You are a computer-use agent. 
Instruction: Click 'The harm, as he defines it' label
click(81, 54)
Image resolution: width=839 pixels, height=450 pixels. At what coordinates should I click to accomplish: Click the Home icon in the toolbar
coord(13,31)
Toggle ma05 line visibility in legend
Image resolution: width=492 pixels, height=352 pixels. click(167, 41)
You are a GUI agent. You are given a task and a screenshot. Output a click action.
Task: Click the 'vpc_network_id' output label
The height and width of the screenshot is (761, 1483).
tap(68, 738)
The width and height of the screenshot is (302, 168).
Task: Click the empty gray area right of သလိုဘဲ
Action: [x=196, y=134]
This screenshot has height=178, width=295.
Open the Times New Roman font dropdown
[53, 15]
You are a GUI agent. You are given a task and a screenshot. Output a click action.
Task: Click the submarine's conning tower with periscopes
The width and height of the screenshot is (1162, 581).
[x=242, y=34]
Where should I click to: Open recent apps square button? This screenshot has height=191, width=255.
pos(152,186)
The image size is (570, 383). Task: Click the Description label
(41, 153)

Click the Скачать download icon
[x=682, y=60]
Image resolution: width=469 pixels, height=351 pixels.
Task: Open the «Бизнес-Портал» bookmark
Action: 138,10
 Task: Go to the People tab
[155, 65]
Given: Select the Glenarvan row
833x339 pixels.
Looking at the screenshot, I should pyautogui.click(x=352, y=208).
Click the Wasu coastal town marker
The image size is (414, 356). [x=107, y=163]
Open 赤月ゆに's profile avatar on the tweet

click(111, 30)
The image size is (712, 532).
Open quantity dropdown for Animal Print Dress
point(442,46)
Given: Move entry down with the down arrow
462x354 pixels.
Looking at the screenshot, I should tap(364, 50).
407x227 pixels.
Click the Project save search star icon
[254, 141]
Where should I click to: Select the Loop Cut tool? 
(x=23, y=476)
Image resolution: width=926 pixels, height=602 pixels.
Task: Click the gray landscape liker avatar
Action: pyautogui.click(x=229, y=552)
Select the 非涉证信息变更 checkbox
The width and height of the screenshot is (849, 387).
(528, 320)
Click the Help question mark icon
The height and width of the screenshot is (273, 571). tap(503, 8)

= TO BE DONE =
Render every line of the entries above as a Markdown table with the columns Row and Line, numbering the rows in order and leaving out blank lines.

= TASK ANSWER =
| Row | Line |
|---|---|
| 1 | You are a computer-use agent.  |
| 2 | Instruction: Click 'The harm, as he defines it' label |
| 3 | click(81, 54) |
| 4 | Image resolution: width=839 pixels, height=450 pixels. At what coordinates should I click to accomplish: Click the Home icon in the toolbar |
| 5 | coord(13,31) |
| 6 | Toggle ma05 line visibility in legend |
| 7 | Image resolution: width=492 pixels, height=352 pixels. click(167, 41) |
| 8 | You are a GUI agent. You are given a task and a screenshot. Output a click action. |
| 9 | Task: Click the 'vpc_network_id' output label |
| 10 | The height and width of the screenshot is (761, 1483). |
| 11 | tap(68, 738) |
| 12 | The width and height of the screenshot is (302, 168). |
| 13 | Task: Click the empty gray area right of သလိုဘဲ |
| 14 | Action: [x=196, y=134] |
| 15 | This screenshot has height=178, width=295. |
| 16 | Open the Times New Roman font dropdown |
| 17 | [53, 15] |
| 18 | You are a GUI agent. You are given a task and a screenshot. Output a click action. |
| 19 | Task: Click the submarine's conning tower with periscopes |
| 20 | The width and height of the screenshot is (1162, 581). |
| 21 | [x=242, y=34] |
| 22 | Where should I click to: Open recent apps square button? This screenshot has height=191, width=255. |
| 23 | pos(152,186) |
| 24 | The image size is (570, 383). Task: Click the Description label |
| 25 | (41, 153) |
| 26 | Click the Скачать download icon |
| 27 | [x=682, y=60] |
| 28 | Image resolution: width=469 pixels, height=351 pixels. |
| 29 | Task: Open the «Бизнес-Портал» bookmark |
| 30 | Action: 138,10 |
| 31 |  Task: Go to the People tab |
| 32 | [155, 65] |
| 33 | Given: Select the Glenarvan row |
| 34 | 833x339 pixels. |
| 35 | Looking at the screenshot, I should pyautogui.click(x=352, y=208). |
| 36 | Click the Wasu coastal town marker |
| 37 | The image size is (414, 356). [x=107, y=163] |
| 38 | Open 赤月ゆに's profile avatar on the tweet |
| 39 | click(111, 30) |
| 40 | The image size is (712, 532). |
| 41 | Open quantity dropdown for Animal Print Dress |
| 42 | point(442,46) |
| 43 | Given: Move entry down with the down arrow |
| 44 | 462x354 pixels. |
| 45 | Looking at the screenshot, I should tap(364, 50). |
| 46 | 407x227 pixels. |
| 47 | Click the Project save search star icon |
| 48 | [254, 141] |
| 49 | Where should I click to: Select the Loop Cut tool?  |
| 50 | (x=23, y=476) |
| 51 | Image resolution: width=926 pixels, height=602 pixels. |
| 52 | Task: Click the gray landscape liker avatar |
| 53 | Action: pyautogui.click(x=229, y=552) |
| 54 | Select the 非涉证信息变更 checkbox |
| 55 | The width and height of the screenshot is (849, 387). |
| 56 | (528, 320) |
| 57 | Click the Help question mark icon |
| 58 | The height and width of the screenshot is (273, 571). tap(503, 8) |